**Items from a data source:**
● ● ● ● ●
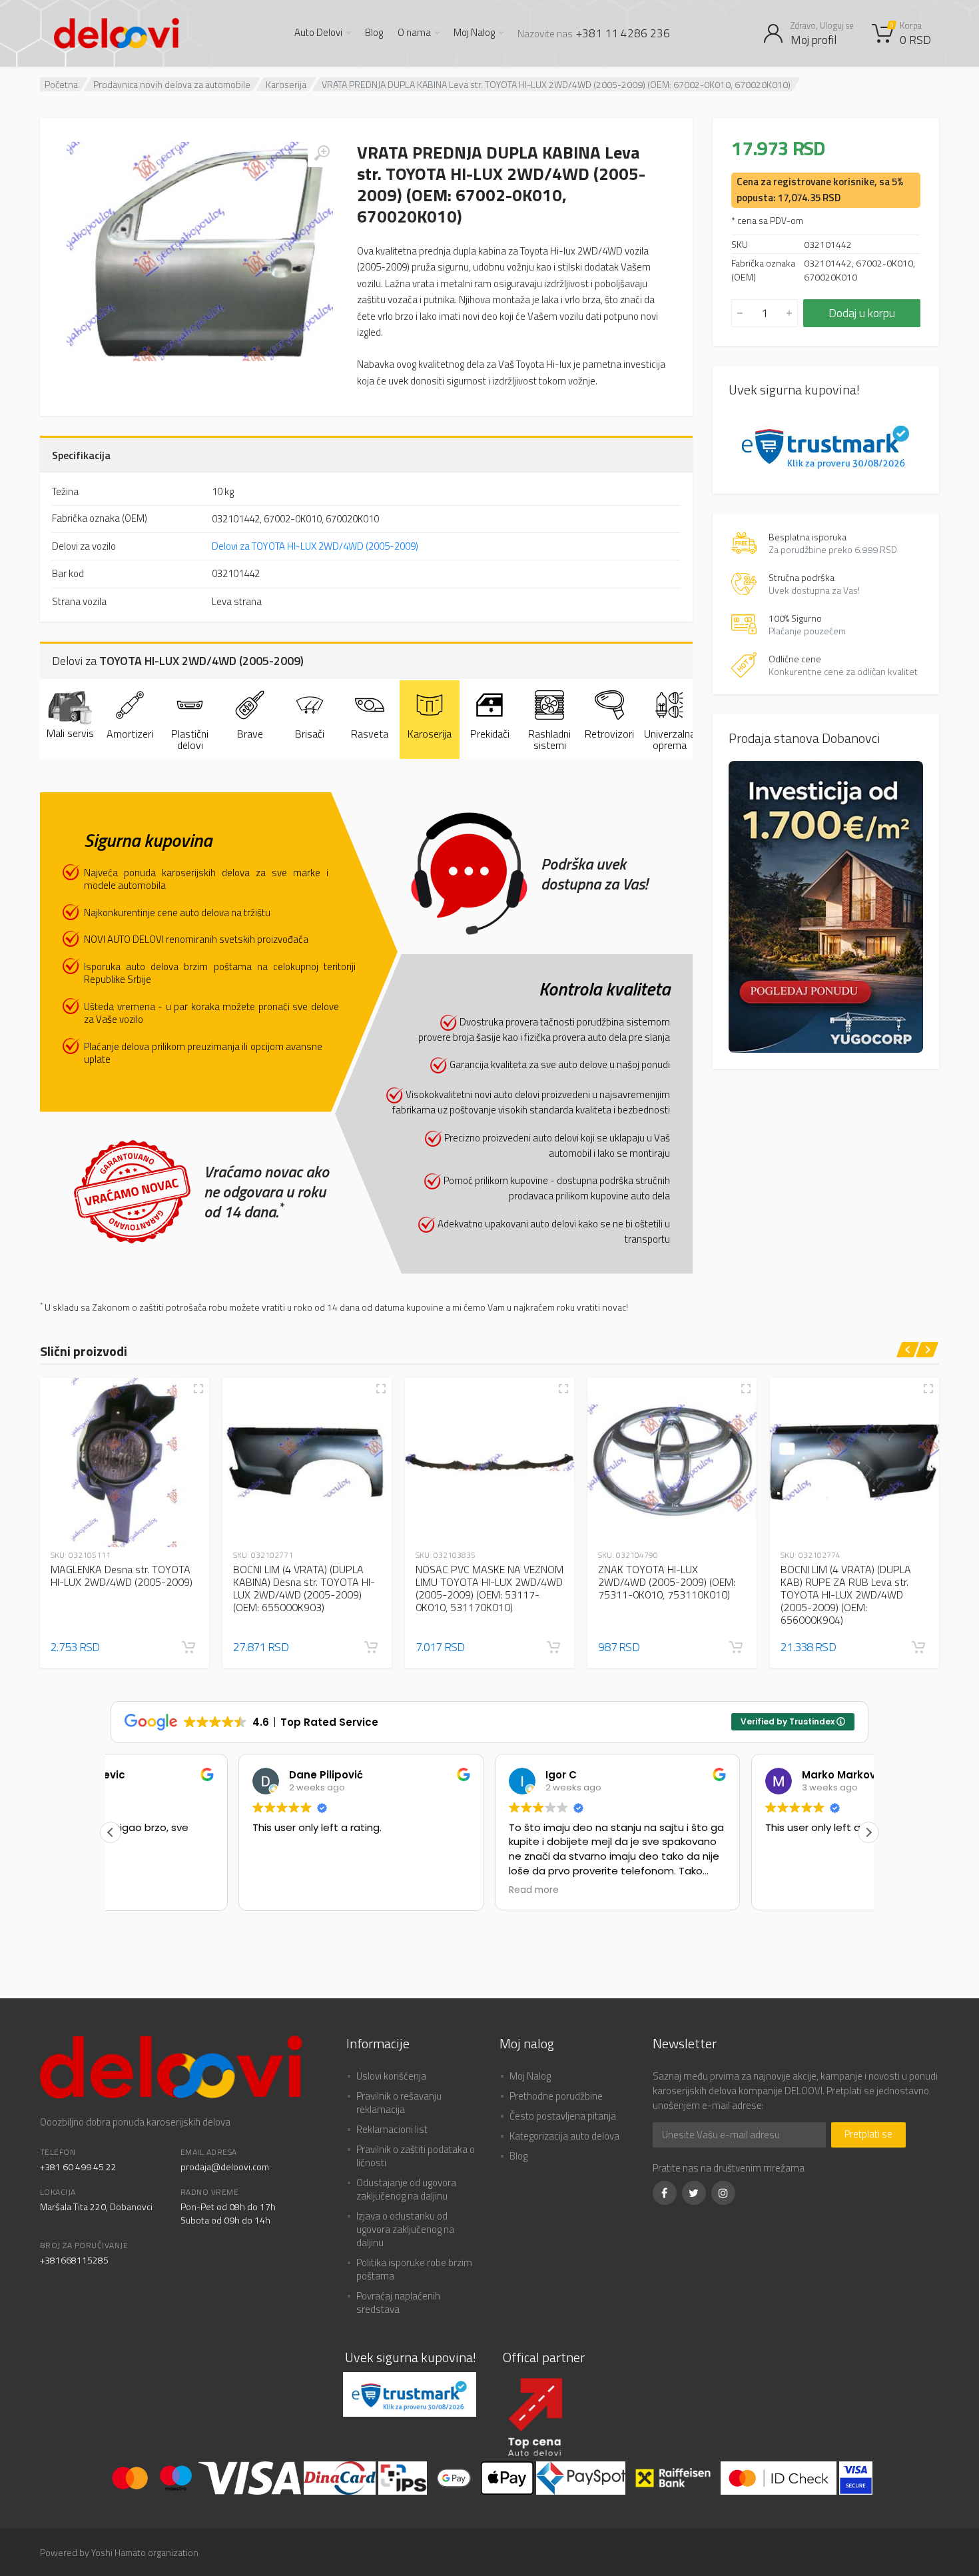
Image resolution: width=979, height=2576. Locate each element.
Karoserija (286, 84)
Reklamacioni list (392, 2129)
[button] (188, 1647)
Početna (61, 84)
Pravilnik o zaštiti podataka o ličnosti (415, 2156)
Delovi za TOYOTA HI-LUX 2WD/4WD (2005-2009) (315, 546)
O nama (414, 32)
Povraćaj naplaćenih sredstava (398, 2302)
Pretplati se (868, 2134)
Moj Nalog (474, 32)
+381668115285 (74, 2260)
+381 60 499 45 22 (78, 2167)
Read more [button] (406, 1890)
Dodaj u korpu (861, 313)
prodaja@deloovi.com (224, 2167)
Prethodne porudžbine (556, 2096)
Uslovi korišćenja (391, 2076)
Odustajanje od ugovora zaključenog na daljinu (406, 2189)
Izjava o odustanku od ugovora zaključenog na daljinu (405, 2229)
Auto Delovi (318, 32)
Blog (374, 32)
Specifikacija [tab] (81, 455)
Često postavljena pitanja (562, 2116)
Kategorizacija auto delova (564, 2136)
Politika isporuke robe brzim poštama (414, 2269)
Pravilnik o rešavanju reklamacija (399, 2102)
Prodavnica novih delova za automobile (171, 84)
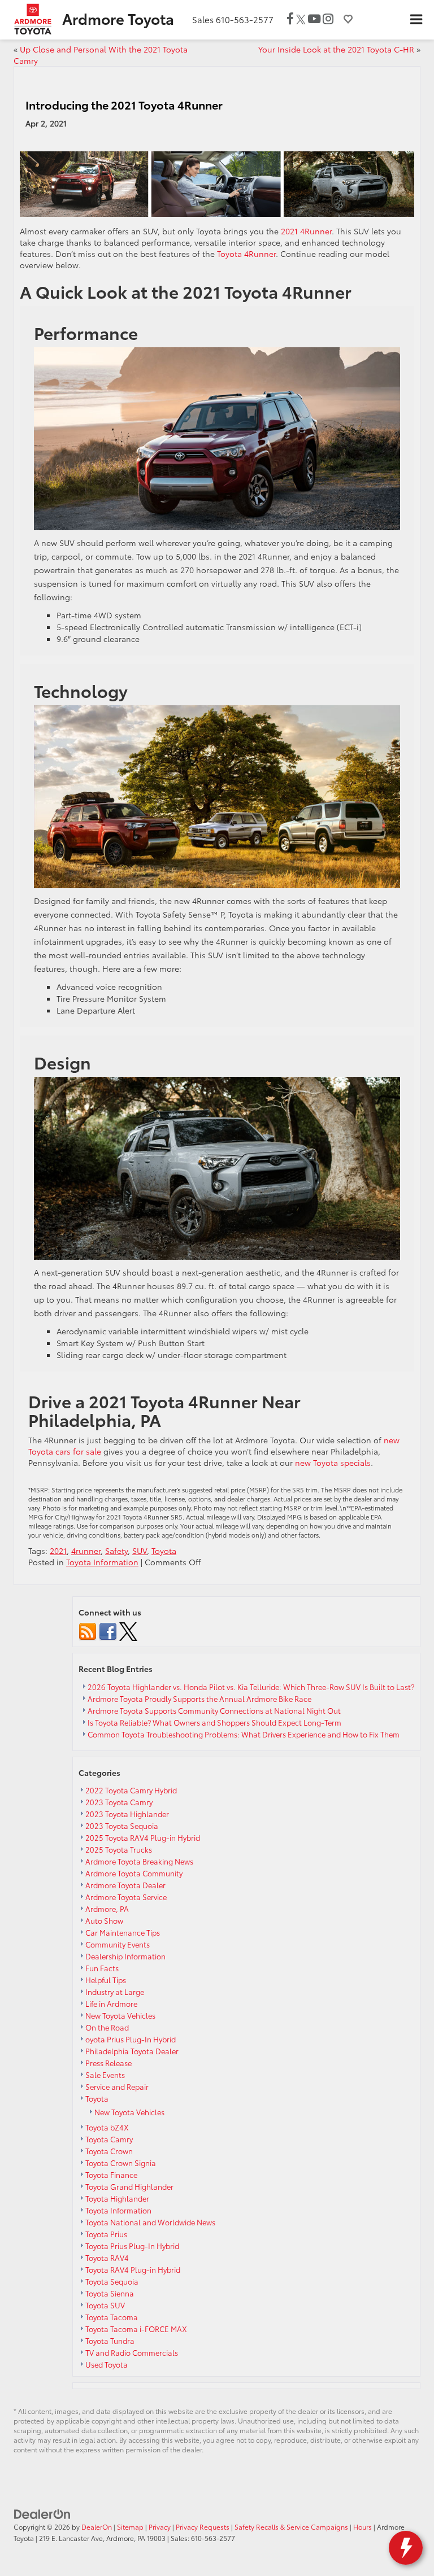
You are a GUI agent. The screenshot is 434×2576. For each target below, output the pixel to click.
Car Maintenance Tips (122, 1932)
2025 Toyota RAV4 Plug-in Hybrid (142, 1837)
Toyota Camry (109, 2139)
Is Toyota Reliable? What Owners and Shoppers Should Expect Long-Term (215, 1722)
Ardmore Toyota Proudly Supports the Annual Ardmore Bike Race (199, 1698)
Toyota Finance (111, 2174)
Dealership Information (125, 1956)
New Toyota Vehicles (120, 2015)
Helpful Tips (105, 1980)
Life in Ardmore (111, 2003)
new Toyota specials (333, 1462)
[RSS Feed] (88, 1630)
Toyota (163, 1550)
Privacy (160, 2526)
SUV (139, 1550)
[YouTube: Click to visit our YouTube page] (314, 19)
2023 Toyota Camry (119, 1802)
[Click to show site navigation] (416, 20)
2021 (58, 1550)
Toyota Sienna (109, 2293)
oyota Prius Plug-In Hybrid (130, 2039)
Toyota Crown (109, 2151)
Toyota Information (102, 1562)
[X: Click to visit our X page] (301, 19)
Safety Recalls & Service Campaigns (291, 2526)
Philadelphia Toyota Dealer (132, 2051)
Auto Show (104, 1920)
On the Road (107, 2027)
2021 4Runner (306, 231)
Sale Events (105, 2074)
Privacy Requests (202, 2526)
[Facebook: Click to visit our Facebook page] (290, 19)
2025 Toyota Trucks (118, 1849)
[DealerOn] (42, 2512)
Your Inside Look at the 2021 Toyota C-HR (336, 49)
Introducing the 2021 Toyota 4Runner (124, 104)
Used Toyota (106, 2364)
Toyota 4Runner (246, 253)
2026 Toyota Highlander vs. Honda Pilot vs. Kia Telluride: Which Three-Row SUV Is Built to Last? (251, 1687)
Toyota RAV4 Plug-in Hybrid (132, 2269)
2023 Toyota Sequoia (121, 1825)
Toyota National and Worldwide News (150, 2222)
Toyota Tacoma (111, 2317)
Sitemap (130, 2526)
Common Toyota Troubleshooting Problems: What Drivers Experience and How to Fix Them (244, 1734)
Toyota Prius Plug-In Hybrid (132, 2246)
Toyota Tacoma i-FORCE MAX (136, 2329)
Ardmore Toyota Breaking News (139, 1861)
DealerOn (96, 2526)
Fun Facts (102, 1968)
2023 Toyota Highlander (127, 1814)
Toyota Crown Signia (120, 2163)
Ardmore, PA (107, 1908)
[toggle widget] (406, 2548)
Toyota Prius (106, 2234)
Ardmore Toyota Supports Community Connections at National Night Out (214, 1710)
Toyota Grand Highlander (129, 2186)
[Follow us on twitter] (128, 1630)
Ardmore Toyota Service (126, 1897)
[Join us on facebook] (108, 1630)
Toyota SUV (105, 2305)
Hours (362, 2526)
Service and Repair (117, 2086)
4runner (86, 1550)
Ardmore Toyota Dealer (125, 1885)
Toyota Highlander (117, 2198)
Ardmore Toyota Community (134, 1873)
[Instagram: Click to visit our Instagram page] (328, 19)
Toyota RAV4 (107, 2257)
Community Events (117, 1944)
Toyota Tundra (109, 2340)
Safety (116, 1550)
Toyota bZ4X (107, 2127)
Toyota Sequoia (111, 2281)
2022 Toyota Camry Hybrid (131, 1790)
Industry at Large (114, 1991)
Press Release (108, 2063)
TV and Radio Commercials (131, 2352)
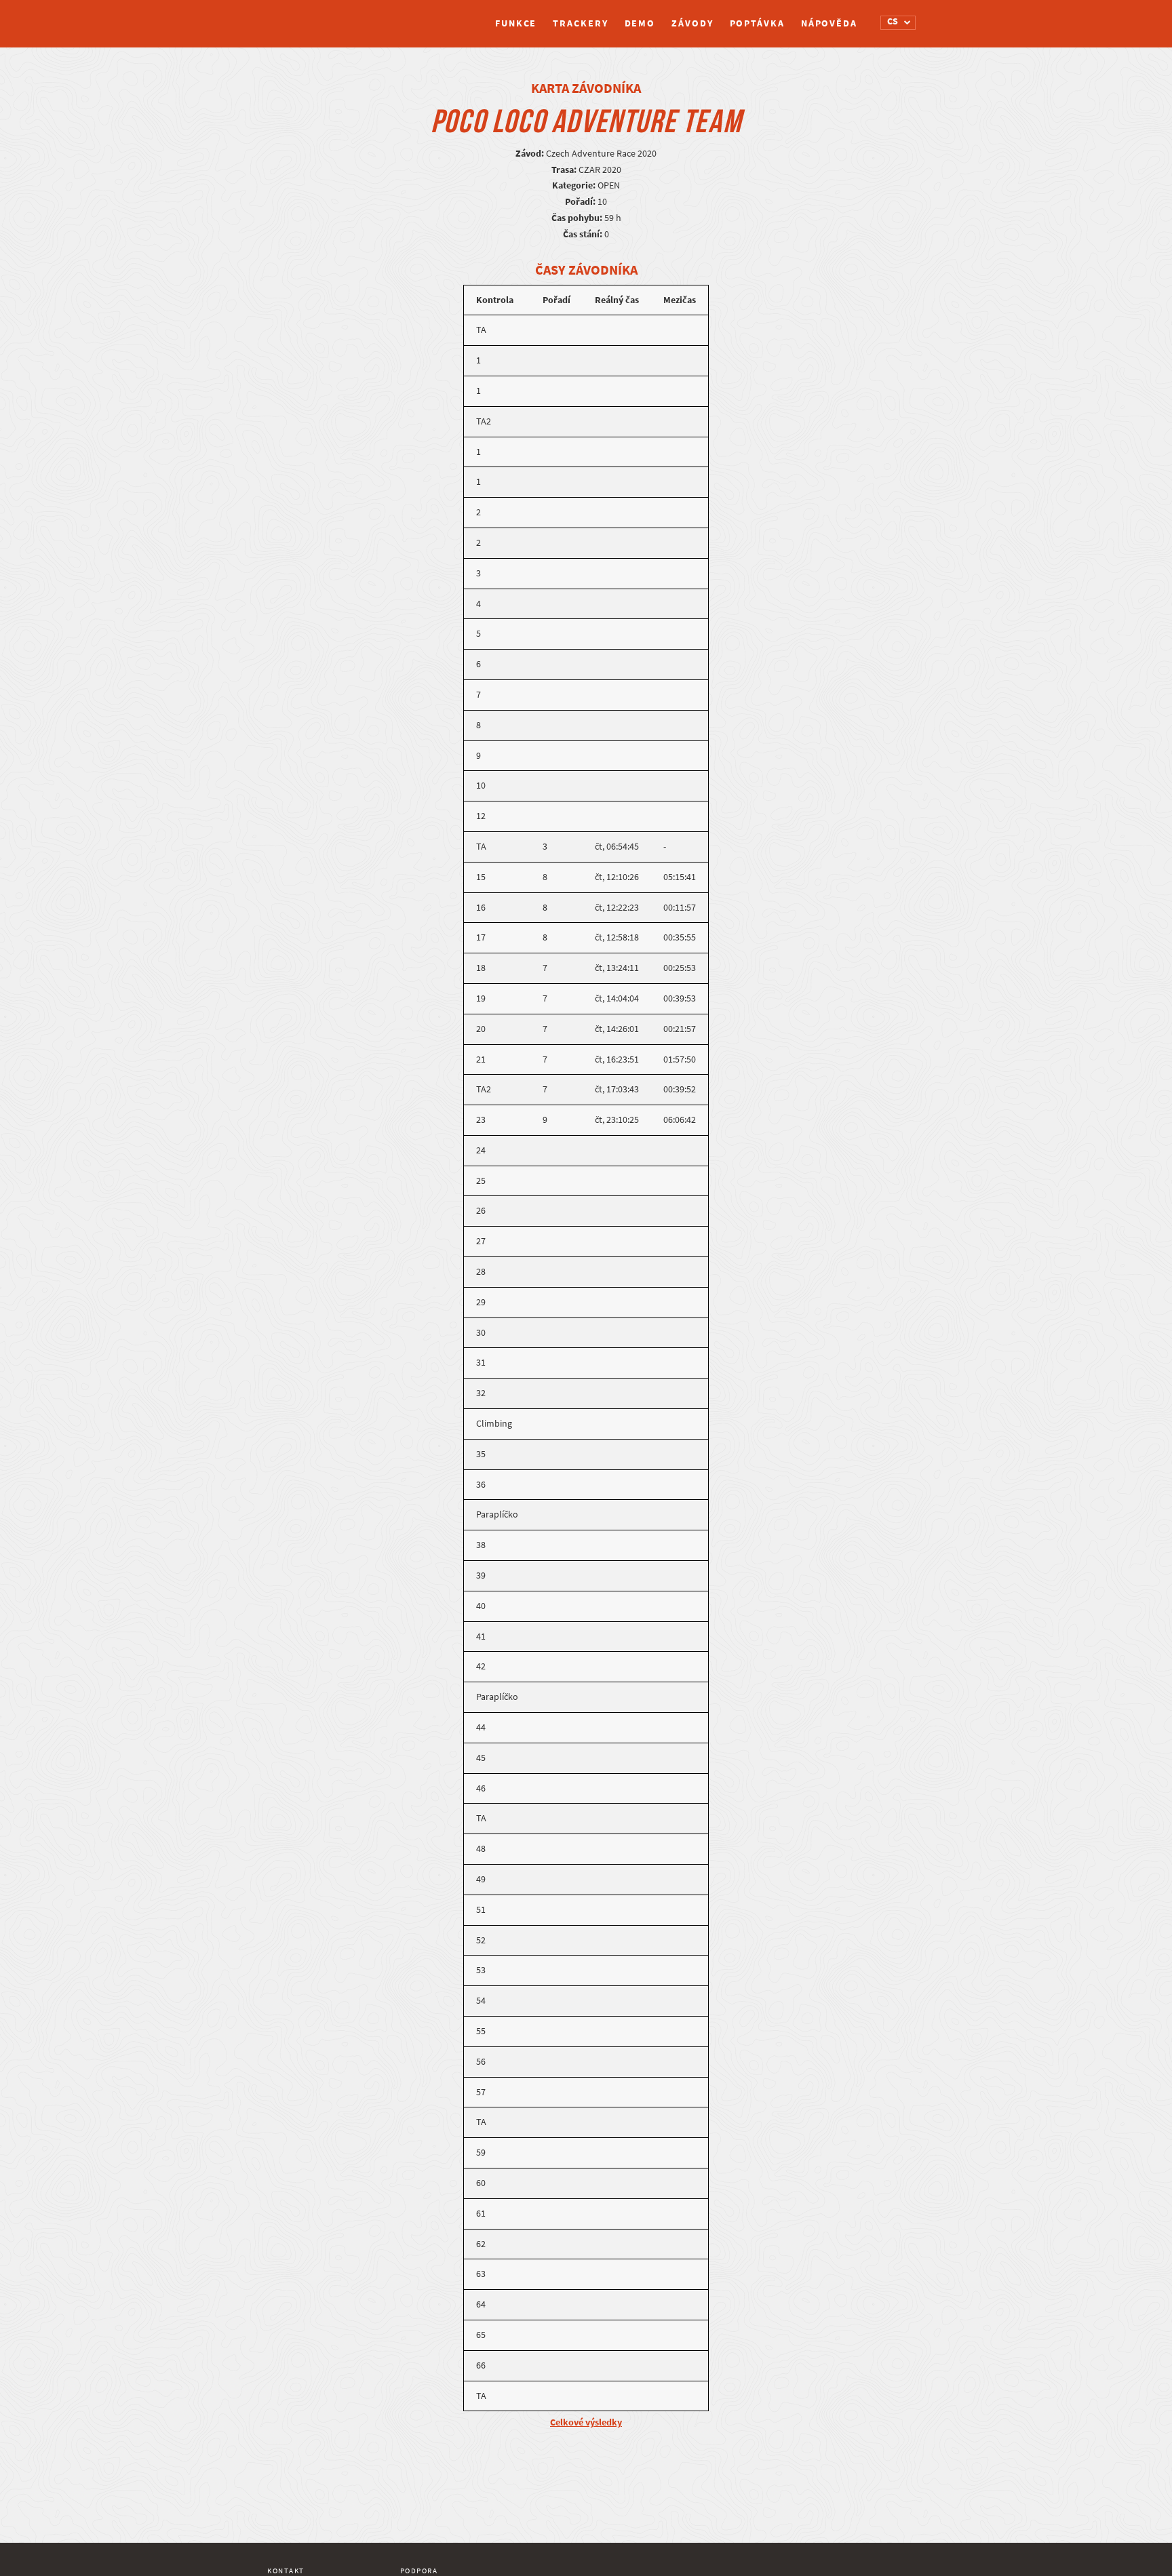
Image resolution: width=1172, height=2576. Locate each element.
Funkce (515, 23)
● ● ● ● ●
**REQUIREMENT:**
If a line in the entries contains the word "daljinu", copy that line out.

**SOLUTION BELOW:**
Odustajanje od ugovora zaključenog na daljinu (406, 2189)
Izjava o odustanku od ugovora zaključenog na daljinu (405, 2229)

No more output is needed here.